— begin EXERCISE INPUTS —

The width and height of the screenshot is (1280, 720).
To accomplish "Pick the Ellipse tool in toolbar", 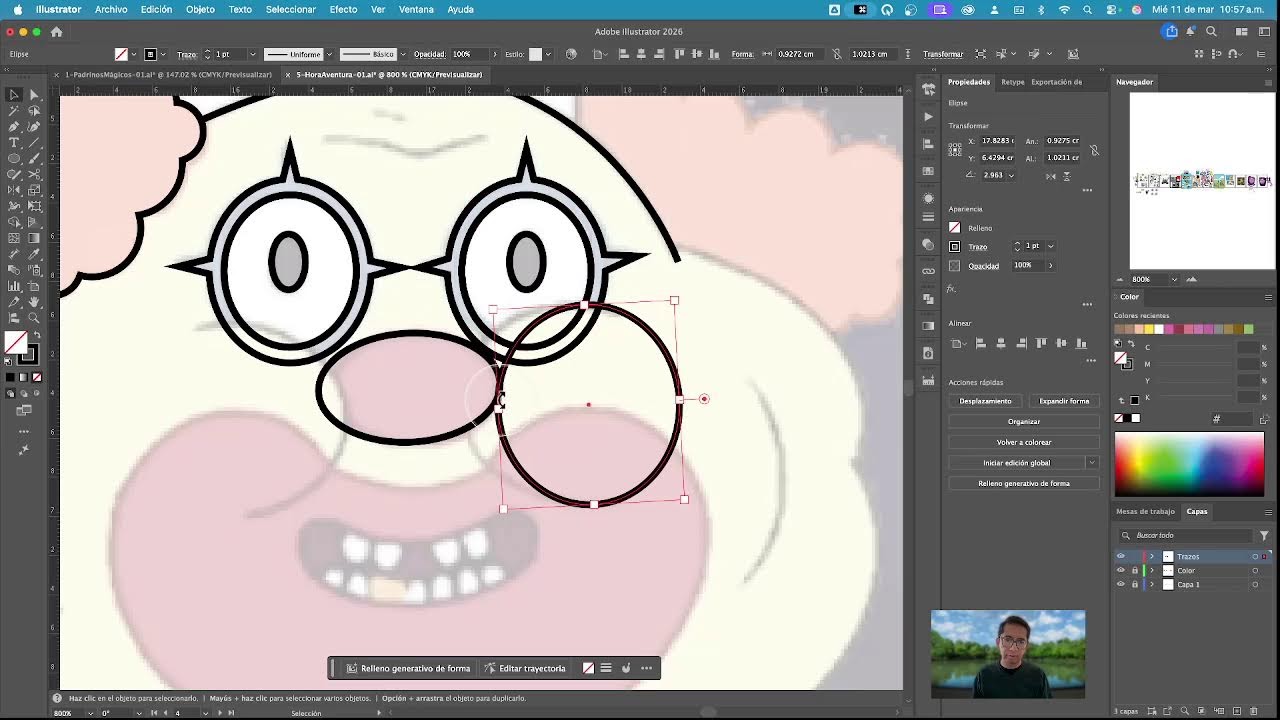I will (14, 159).
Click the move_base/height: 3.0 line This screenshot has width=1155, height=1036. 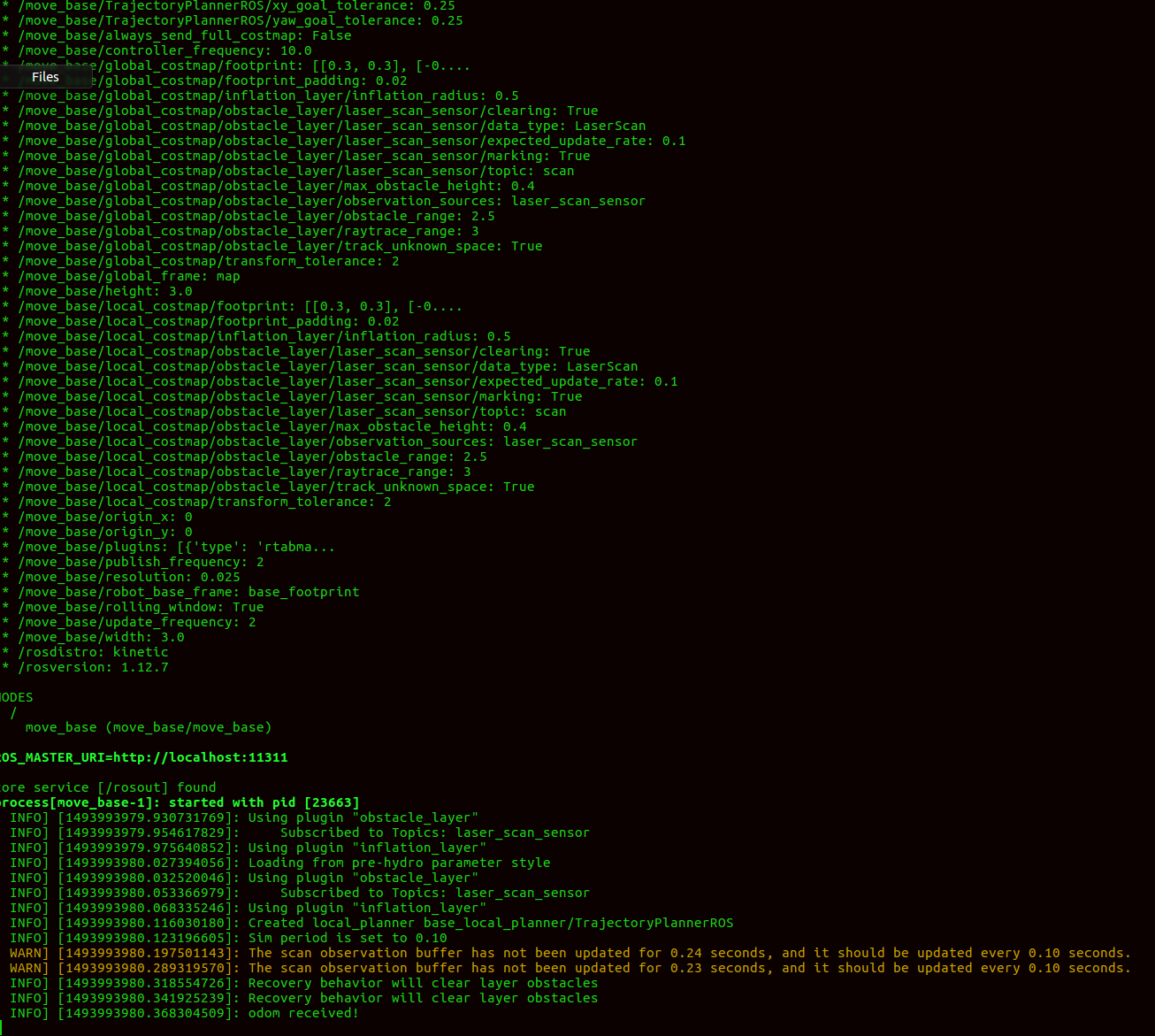[105, 291]
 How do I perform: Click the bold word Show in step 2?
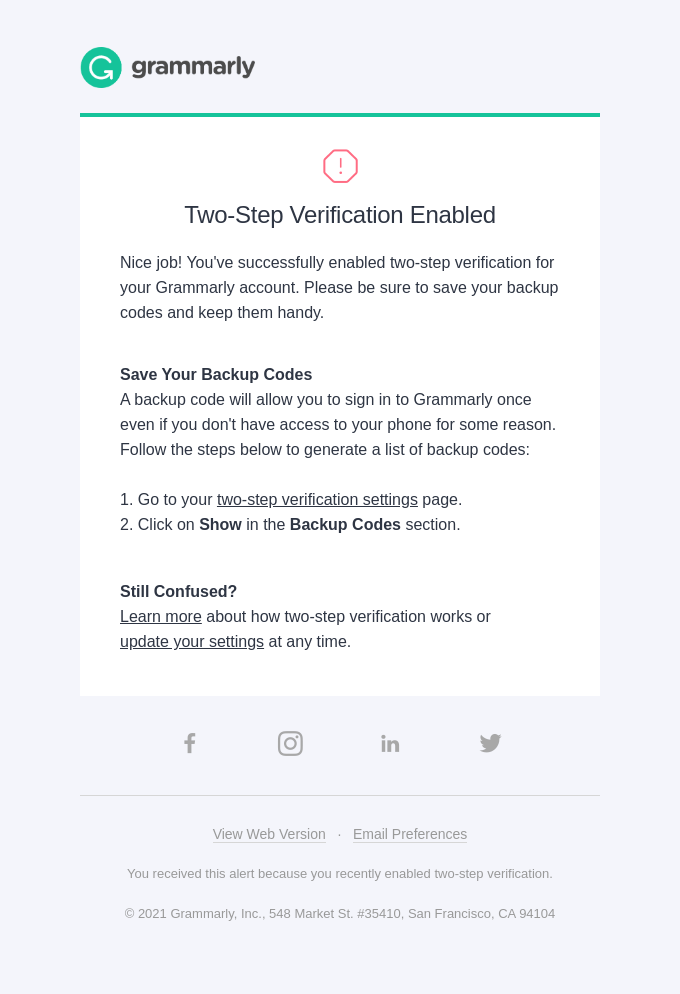[x=220, y=524]
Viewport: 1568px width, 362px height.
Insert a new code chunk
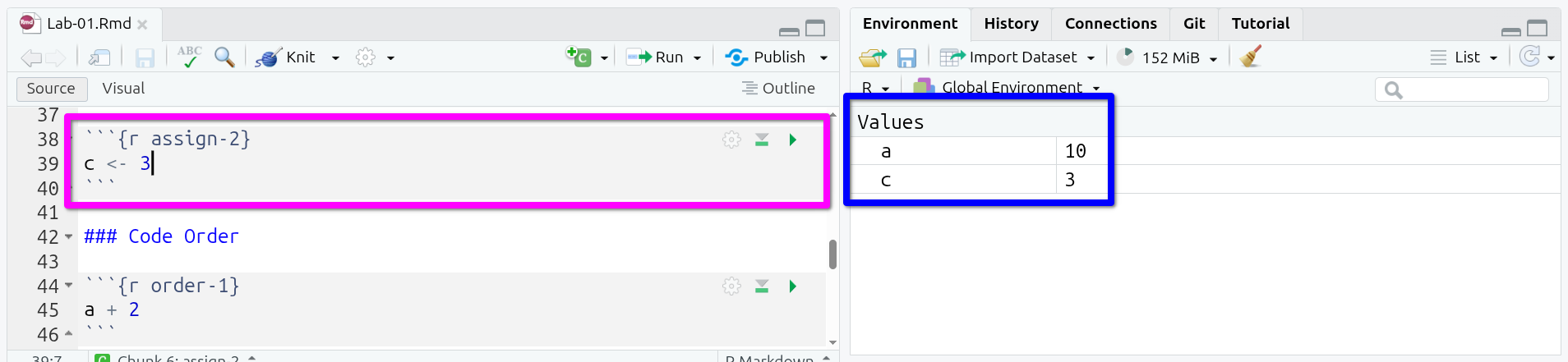579,57
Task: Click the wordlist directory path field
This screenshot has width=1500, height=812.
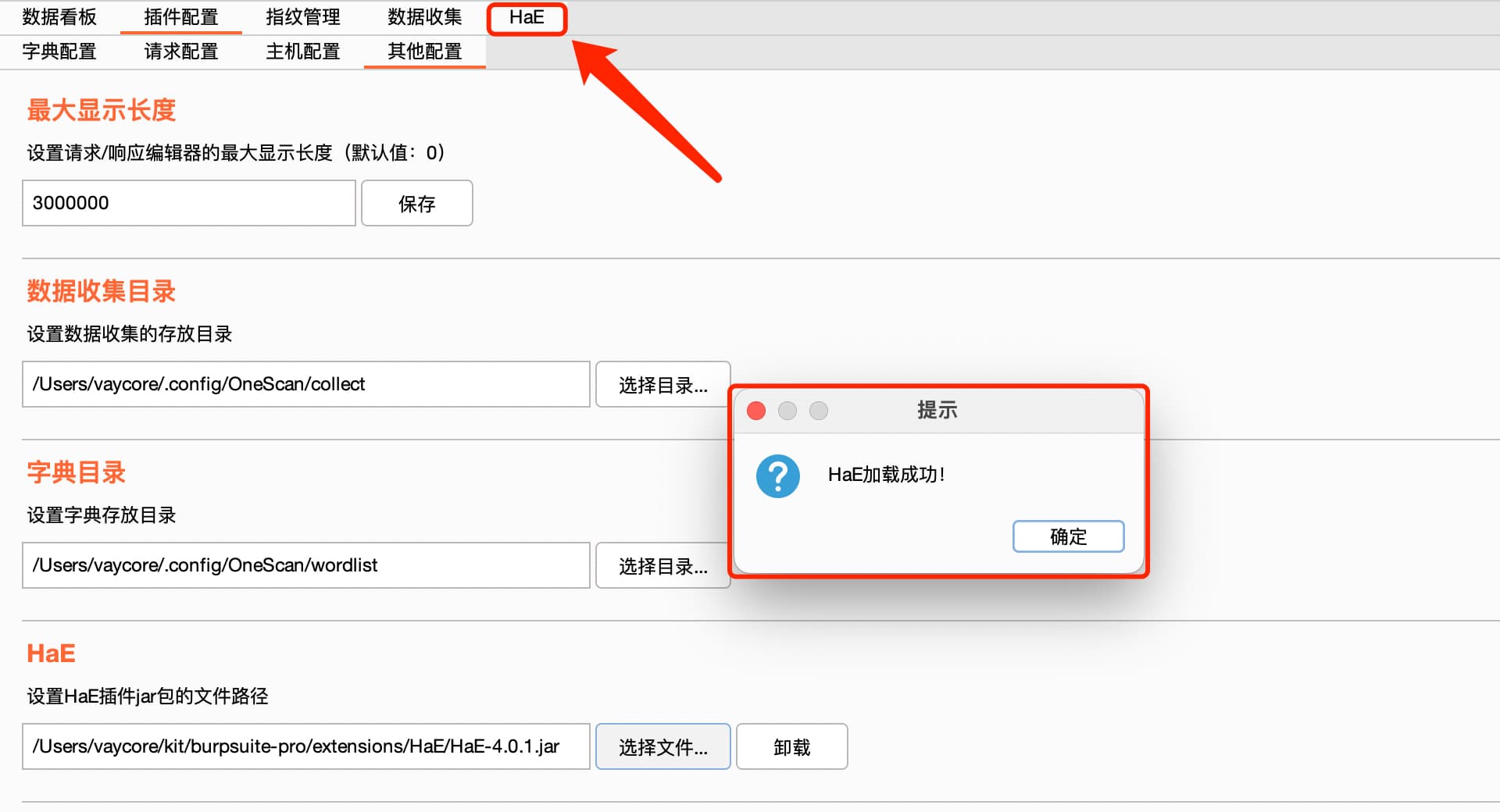Action: (x=305, y=565)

— end EXERCISE INPUTS —

WRITTEN INSTRUCTION: Copy out the data from the line containing "How do I perform: Click" through the last line, and leave out the pictures.

TASK RESPONSE:
 How do I perform: Click the bold word Show in step 2?
[x=220, y=524]
Viewport: 1568px width, 362px height.
Insert a new code chunk
579,57
Task: Click the wordlist directory path field
This screenshot has width=1500, height=812.
Action: (x=305, y=565)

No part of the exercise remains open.